#### Exercise directions
Convert every line of the items below into a Markdown table with the columns Row and Line, numbering the rows and leaving out blank lines.

* Begin *

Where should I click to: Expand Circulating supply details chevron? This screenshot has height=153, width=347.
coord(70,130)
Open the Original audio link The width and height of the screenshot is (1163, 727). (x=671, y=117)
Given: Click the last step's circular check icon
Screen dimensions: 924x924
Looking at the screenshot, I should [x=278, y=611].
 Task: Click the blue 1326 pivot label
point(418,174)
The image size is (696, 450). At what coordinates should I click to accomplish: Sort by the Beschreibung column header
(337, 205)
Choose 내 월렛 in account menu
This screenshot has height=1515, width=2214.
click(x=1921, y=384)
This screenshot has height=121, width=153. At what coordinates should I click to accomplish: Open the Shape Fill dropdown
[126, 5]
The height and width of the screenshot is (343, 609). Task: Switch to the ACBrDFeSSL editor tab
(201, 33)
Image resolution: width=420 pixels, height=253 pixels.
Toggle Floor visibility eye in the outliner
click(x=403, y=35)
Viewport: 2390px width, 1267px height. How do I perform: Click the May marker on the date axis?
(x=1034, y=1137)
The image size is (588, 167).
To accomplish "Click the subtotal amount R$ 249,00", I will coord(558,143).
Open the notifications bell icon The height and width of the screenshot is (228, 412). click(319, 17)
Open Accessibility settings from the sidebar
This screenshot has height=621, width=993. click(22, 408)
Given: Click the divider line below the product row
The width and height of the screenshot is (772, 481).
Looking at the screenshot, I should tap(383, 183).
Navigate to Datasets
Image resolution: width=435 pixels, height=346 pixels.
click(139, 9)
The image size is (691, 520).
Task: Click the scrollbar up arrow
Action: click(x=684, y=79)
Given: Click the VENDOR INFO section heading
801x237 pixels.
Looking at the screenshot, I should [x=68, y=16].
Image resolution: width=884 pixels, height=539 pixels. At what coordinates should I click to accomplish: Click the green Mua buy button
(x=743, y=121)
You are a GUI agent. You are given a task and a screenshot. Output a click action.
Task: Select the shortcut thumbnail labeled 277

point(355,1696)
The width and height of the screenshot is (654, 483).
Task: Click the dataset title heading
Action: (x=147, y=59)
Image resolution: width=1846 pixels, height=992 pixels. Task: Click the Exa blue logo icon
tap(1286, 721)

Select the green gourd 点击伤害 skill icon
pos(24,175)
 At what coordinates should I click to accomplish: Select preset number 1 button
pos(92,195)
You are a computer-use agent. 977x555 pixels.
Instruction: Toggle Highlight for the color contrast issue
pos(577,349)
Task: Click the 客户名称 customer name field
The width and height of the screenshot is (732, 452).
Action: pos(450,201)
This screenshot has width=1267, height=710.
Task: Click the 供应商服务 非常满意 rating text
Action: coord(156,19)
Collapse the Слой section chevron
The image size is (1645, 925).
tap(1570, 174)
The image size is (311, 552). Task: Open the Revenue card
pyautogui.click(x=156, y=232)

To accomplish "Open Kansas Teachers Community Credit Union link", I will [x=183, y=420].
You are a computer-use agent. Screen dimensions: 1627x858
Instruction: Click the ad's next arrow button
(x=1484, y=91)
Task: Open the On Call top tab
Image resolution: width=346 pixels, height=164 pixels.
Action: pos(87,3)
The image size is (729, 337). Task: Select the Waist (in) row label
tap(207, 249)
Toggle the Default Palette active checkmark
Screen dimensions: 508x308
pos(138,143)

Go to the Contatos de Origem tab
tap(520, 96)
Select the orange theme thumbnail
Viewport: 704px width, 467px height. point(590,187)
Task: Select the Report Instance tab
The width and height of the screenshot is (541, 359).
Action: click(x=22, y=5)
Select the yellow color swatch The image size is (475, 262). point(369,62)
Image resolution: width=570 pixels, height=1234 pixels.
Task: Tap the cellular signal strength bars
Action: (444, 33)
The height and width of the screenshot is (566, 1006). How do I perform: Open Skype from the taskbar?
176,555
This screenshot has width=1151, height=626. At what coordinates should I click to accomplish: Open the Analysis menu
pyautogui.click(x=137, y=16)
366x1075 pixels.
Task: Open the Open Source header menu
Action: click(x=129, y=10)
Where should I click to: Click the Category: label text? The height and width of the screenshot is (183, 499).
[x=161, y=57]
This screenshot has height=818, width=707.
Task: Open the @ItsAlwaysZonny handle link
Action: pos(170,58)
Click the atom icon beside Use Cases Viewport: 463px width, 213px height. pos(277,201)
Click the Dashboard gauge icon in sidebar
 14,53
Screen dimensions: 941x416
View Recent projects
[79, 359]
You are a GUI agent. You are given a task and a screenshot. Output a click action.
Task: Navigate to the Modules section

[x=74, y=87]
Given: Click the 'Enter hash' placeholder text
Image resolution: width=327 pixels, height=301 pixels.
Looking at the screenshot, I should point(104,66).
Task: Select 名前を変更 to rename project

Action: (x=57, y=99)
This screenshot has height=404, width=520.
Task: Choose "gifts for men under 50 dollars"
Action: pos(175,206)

* End *

#### Output of the task
| Row | Line |
|---|---|
| 1 | Where should I click to: Expand Circulating supply details chevron? This screenshot has height=153, width=347. |
| 2 | coord(70,130) |
| 3 | Open the Original audio link The width and height of the screenshot is (1163, 727). (x=671, y=117) |
| 4 | Given: Click the last step's circular check icon |
| 5 | Screen dimensions: 924x924 |
| 6 | Looking at the screenshot, I should [x=278, y=611]. |
| 7 |  Task: Click the blue 1326 pivot label |
| 8 | point(418,174) |
| 9 | The image size is (696, 450). At what coordinates should I click to accomplish: Sort by the Beschreibung column header |
| 10 | (337, 205) |
| 11 | Choose 내 월렛 in account menu |
| 12 | This screenshot has height=1515, width=2214. |
| 13 | click(x=1921, y=384) |
| 14 | This screenshot has height=121, width=153. At what coordinates should I click to accomplish: Open the Shape Fill dropdown |
| 15 | [126, 5] |
| 16 | The height and width of the screenshot is (343, 609). Task: Switch to the ACBrDFeSSL editor tab |
| 17 | (201, 33) |
| 18 | Image resolution: width=420 pixels, height=253 pixels. |
| 19 | Toggle Floor visibility eye in the outliner |
| 20 | click(x=403, y=35) |
| 21 | Viewport: 2390px width, 1267px height. How do I perform: Click the May marker on the date axis? |
| 22 | (x=1034, y=1137) |
| 23 | The image size is (588, 167). |
| 24 | To accomplish "Click the subtotal amount R$ 249,00", I will coord(558,143). |
| 25 | Open the notifications bell icon The height and width of the screenshot is (228, 412). click(319, 17) |
| 26 | Open Accessibility settings from the sidebar |
| 27 | This screenshot has height=621, width=993. click(22, 408) |
| 28 | Given: Click the divider line below the product row |
| 29 | The width and height of the screenshot is (772, 481). |
| 30 | Looking at the screenshot, I should tap(383, 183). |
| 31 | Navigate to Datasets |
| 32 | Image resolution: width=435 pixels, height=346 pixels. |
| 33 | click(139, 9) |
| 34 | The image size is (691, 520). |
| 35 | Task: Click the scrollbar up arrow |
| 36 | Action: click(x=684, y=79) |
| 37 | Given: Click the VENDOR INFO section heading |
| 38 | 801x237 pixels. |
| 39 | Looking at the screenshot, I should [x=68, y=16]. |
| 40 | Image resolution: width=884 pixels, height=539 pixels. At what coordinates should I click to accomplish: Click the green Mua buy button |
| 41 | (x=743, y=121) |
| 42 | You are a GUI agent. You are given a task and a screenshot. Output a click action. |
| 43 | Task: Select the shortcut thumbnail labeled 277 |
| 44 | point(355,1696) |
| 45 | The width and height of the screenshot is (654, 483). |
| 46 | Task: Click the dataset title heading |
| 47 | Action: (x=147, y=59) |
| 48 | Image resolution: width=1846 pixels, height=992 pixels. Task: Click the Exa blue logo icon |
| 49 | tap(1286, 721) |
| 50 | Select the green gourd 点击伤害 skill icon |
| 51 | pos(24,175) |
| 52 |  At what coordinates should I click to accomplish: Select preset number 1 button |
| 53 | pos(92,195) |
| 54 | You are a computer-use agent. 977x555 pixels. |
| 55 | Instruction: Toggle Highlight for the color contrast issue |
| 56 | pos(577,349) |
| 57 | Task: Click the 客户名称 customer name field |
| 58 | The width and height of the screenshot is (732, 452). |
| 59 | Action: pos(450,201) |
| 60 | This screenshot has width=1267, height=710. |
| 61 | Task: Click the 供应商服务 非常满意 rating text |
| 62 | Action: coord(156,19) |
| 63 | Collapse the Слой section chevron |
| 64 | The image size is (1645, 925). |
| 65 | tap(1570, 174) |
| 66 | The image size is (311, 552). Task: Open the Revenue card |
| 67 | pyautogui.click(x=156, y=232) |
| 68 | To accomplish "Open Kansas Teachers Community Credit Union link", I will [x=183, y=420]. |
| 69 | You are a computer-use agent. Screen dimensions: 1627x858 |
| 70 | Instruction: Click the ad's next arrow button |
| 71 | (x=1484, y=91) |
| 72 | Task: Open the On Call top tab |
| 73 | Image resolution: width=346 pixels, height=164 pixels. |
| 74 | Action: pos(87,3) |
| 75 | The image size is (729, 337). Task: Select the Waist (in) row label |
| 76 | tap(207, 249) |
| 77 | Toggle the Default Palette active checkmark |
| 78 | Screen dimensions: 508x308 |
| 79 | pos(138,143) |
| 80 | Go to the Contatos de Origem tab |
| 81 | tap(520, 96) |
| 82 | Select the orange theme thumbnail |
| 83 | Viewport: 704px width, 467px height. point(590,187) |
| 84 | Task: Select the Report Instance tab |
| 85 | The width and height of the screenshot is (541, 359). |
| 86 | Action: click(x=22, y=5) |
| 87 | Select the yellow color swatch The image size is (475, 262). point(369,62) |
| 88 | Image resolution: width=570 pixels, height=1234 pixels. |
| 89 | Task: Tap the cellular signal strength bars |
| 90 | Action: (444, 33) |
| 91 | The height and width of the screenshot is (566, 1006). How do I perform: Open Skype from the taskbar? |
| 92 | 176,555 |
| 93 | This screenshot has width=1151, height=626. At what coordinates should I click to accomplish: Open the Analysis menu |
| 94 | pyautogui.click(x=137, y=16) |
| 95 | 366x1075 pixels. |
| 96 | Task: Open the Open Source header menu |
| 97 | Action: click(x=129, y=10) |
| 98 | Where should I click to: Click the Category: label text? The height and width of the screenshot is (183, 499). |
| 99 | [x=161, y=57] |
| 100 | This screenshot has height=818, width=707. |
| 101 | Task: Open the @ItsAlwaysZonny handle link |
| 102 | Action: pos(170,58) |
| 103 | Click the atom icon beside Use Cases Viewport: 463px width, 213px height. pos(277,201) |
| 104 | Click the Dashboard gauge icon in sidebar |
| 105 |  14,53 |
| 106 | Screen dimensions: 941x416 |
| 107 | View Recent projects |
| 108 | [79, 359] |
| 109 | You are a GUI agent. You are given a task and a screenshot. Output a click action. |
| 110 | Task: Navigate to the Modules section |
| 111 | [x=74, y=87] |
| 112 | Given: Click the 'Enter hash' placeholder text |
| 113 | Image resolution: width=327 pixels, height=301 pixels. |
| 114 | Looking at the screenshot, I should point(104,66). |
| 115 | Task: Select 名前を変更 to rename project |
| 116 | Action: (x=57, y=99) |
| 117 | This screenshot has height=404, width=520. |
| 118 | Task: Choose "gifts for men under 50 dollars" |
| 119 | Action: pos(175,206) |